プーチンの強気と、その裏付けの腕っぷしや銀色のとんがったミサイルが筍のように並んでいる姿、ミサイルと砲をばんばんに積んで、これでもかというほど強さを誇示する、戦艦みたいにでっかい巡洋艦やら潜水艦やら。

やたらセンサーを張り出させてまるでSFみたいな飛行機。

見た目超強そうです。


でも、ベトナムやら湾岸戦争やらシリアやら、


「甲板に一発当たったら死にますね」


「その暗視スコープ、すぐ電池切れになりますね」


「みえない飛行機とか言ってますけど、そのセンサー配置じゃ自分が盲目でみえないだけですね」


という評価をちょびっとづつ実戦で証明してたりします。

ロシアの勝利は何時だって冬将軍。

あるいは国民犠牲の焦土作戦。

それ以外はまともに勝てません。

あ、そう思っているとT34やMigといった名機がぽんっと出てくるのでわかりにくい国です。


あ、おかしな方向に、話を戻します。


とにかくロシアはヨーロッパでは頭打ちになってきました。

むしろこれ以上やると殺されそうな孤立感です。

でも膨張主義はやめられません。

東洋に目をつけ、日本との交渉で「樺太」、清との交渉で「満州」「ウラジオストック」を手に入れました。

東でもうちっと欲しいなぁがロシア。


そしてそれを疎ましく思っているフランス・イギリス。

そんな世界が日清戦争前夜です。









そんな中で各プレイヤーの具体的な動き。


<アメリカ・ドイツ・フランス>

不干渉を考え、


世界が混沌になれ!

そしたら俺が主人公になれる!


的な立ち位置に行こうとしてますが、なにかとロシアからお願いされてます。

確かに朝鮮が開国して自分たちの遊び場になるのはうれしい。


しかし、こんな形で逆説得をしてロシアを黙らせてますね。


・そもそもロシアは各国からうぜぇ奴と思われてもいるので、ロシア自体が朝鮮を属国とするのはまずい。

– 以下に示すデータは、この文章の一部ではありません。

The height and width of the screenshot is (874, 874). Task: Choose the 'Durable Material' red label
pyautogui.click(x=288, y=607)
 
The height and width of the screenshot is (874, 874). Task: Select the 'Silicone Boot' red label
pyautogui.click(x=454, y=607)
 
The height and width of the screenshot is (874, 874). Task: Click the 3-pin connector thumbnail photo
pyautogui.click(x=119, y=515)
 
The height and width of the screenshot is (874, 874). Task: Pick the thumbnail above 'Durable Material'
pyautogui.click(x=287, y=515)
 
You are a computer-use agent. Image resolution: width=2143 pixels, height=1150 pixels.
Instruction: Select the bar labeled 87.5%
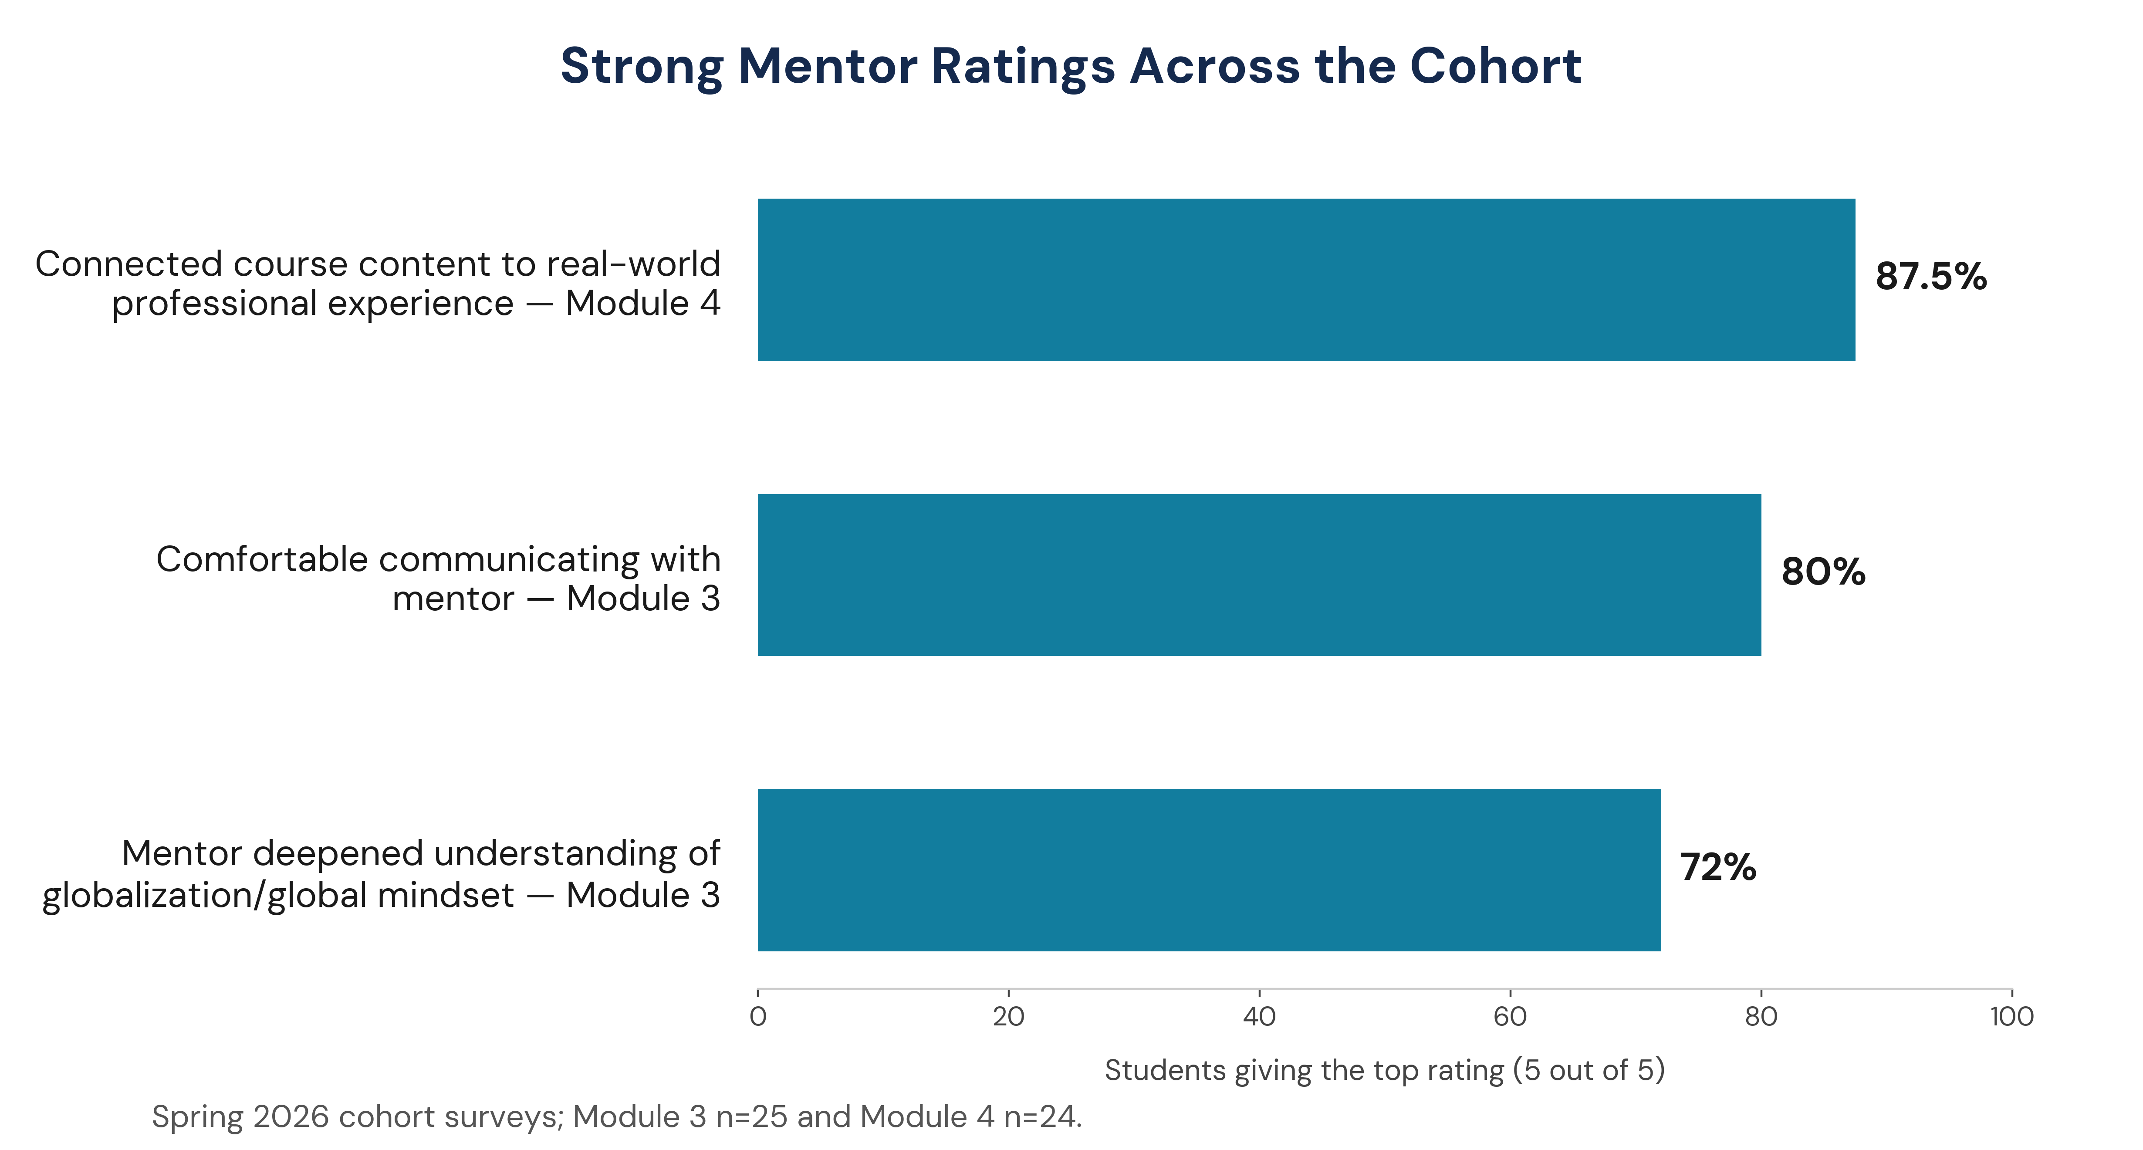[1306, 280]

・朝鮮に一番近いのはむしろ日本じゃね?おまえじゃねぇよ。


日本的にはとっても助かってます。





<ロシア>

ヨーロッパの一国であり、国境線がある隣の国として朝鮮から接触されました。

超期待されました。

しかも不凍港を手に入れるチャンス!

しかし良く考えてみれば、中央から外れたど田舎。

鉄道さえまだまだ。

満州権益の方が忙しい。

そもそも太平洋は美味しくない。

なんかいろんな教科書で、こんなこと書かれています。


「朝鮮は重要な地」


「植民地が各国切り取られていったので残ったのはここだけ」


多分、日露戦争のころと混同してますね。

まだまだ清はまともな国。

ロシアは、そもそもウラジオストックの前にシベリアや満州をどうにかせねばなりません。

あんま重要ではありません。

あんま積極的でないまま一応朝鮮を助けました。


が、なんかイギリスに睨まれるし、フランスもドイツもむしろ


「このままにしとけ」


と逆説教をされるわで、朝鮮が思う程、朝鮮に興味を持たなくなりました。

イギリスと組んだ清を疎ましく思っているだろうと、日本にも接触しましたが、むしろロシアより清や英の方がましと考えていたみたいでがっかりしました。

日本の方が正しいんですけどね。

泥棒に狙われている家(朝鮮)について、隣組の英と清に相談/対立していたら、その元凶の泥棒自身に


「相談相手の清や英はムカつくだろう」


と言われてもね。


そもそも朝鮮半島の長大な海岸線、国境線を守る力もないしね。


その後は朝鮮が気を悪くしない程度になあなあで付き合います。

対立は続いているけど、それとは別にそろそろシベリア鉄道の権益とか、線路の設立とか、清も多少は協力してくれそうだしね!






<イギリス>

自分の縄張(シマ)である中国の権益を犯すロシアを敵視してます。

しかもロシアはフランス、ドイツ、アメリカと積極的に外交してイギリスを孤立させようとしてます。

(結果的に実は失敗しているのは↑のとおり)

一触触発。


巨文島占領はロシアをビビらせるのには充分でした。

その後ロシアは素直に手を引き、イギリスもそれに呼応して手を引きました。


しかし、外交戦略の手腕、派兵の素早さ、実はこの地を安定させるのは「清」ではなくて「日本」だよな


とか、


今は力が足りないから素直に下がったが、またロシアが南下するだろう


とか予想して日本の肩入れの決意を固めたようです。

薩英戦争から日本ラブでしたが、具体的に手を組み、外交で助けてくれるのはこの頃から。




<日本>

超貧乏。

超弱者。


それだけに朝鮮半島をロシア、あるいはそれ以外の列強に進出されるのはまかりならんという気持ちが大きい。

実はそれほど心配ではないんですけどね。


朝鮮半島が現代でも世界の盲腸で、紛争のタネであるのは地政学的なことが大きい。


中国という超大国、ロシアという中国政権の農業限界の北にある大国、海側は日本、という地政学的にも、緯度的にも、気候的にも、どの時代でも3国と接触するのが当たり前の場所にある。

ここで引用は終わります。